The political focus on immigrants has led to discrimination in the allocation and financial support for housing by migration status. Legal restrictions are exacerbated by discriminatory practices that are hard to evidence and challenge as they have become embedded and normalised over a long period through the shifting racialisations of migrants and minorities.

Delivering the right to adequate housing means not only making sure that as a society we affirm that housing is a public good but also that we address the exclusion from these rights. For many, access to social housing is impossible so short-term measures to regulate the private rented sector are essential. They should include regulation of rent and housing quality, fair taxation on the profits of landlords and the enforcement of the intentions of existing affordable housing investment by stopping sales to landlords and compulsory purchase of properties owned by those who have abused the lax controls.
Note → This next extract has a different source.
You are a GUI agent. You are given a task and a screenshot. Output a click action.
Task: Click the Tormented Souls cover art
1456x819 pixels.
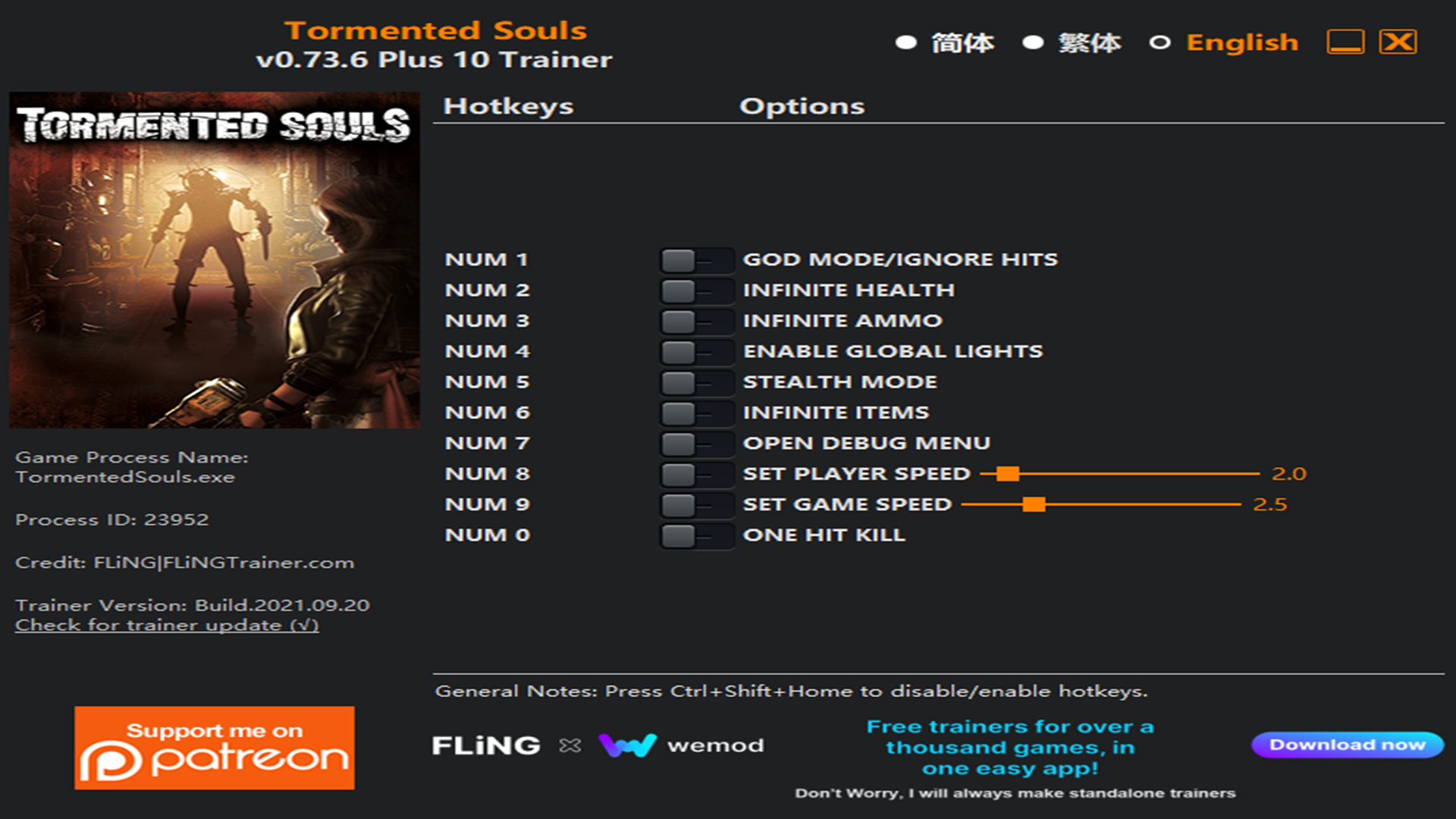(x=215, y=260)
In the longer-term it is likely to mean building affordable housing through public investment. To ensure that the right to housing is delivered without discrimination we need to challenge and reformulate the discourses of exclusion based on race and migration status (amongst others) and the ways that these have been enacted in housing and welfare policies.

Note: This article uses the term social housing to cover both council and housing association property.

 

Nigel de Noronha is a Teaching Fellow in Sociology at Warwick. His research reflects broad concerns around social inequalities and social justice with a particular interest in housing, race and migration.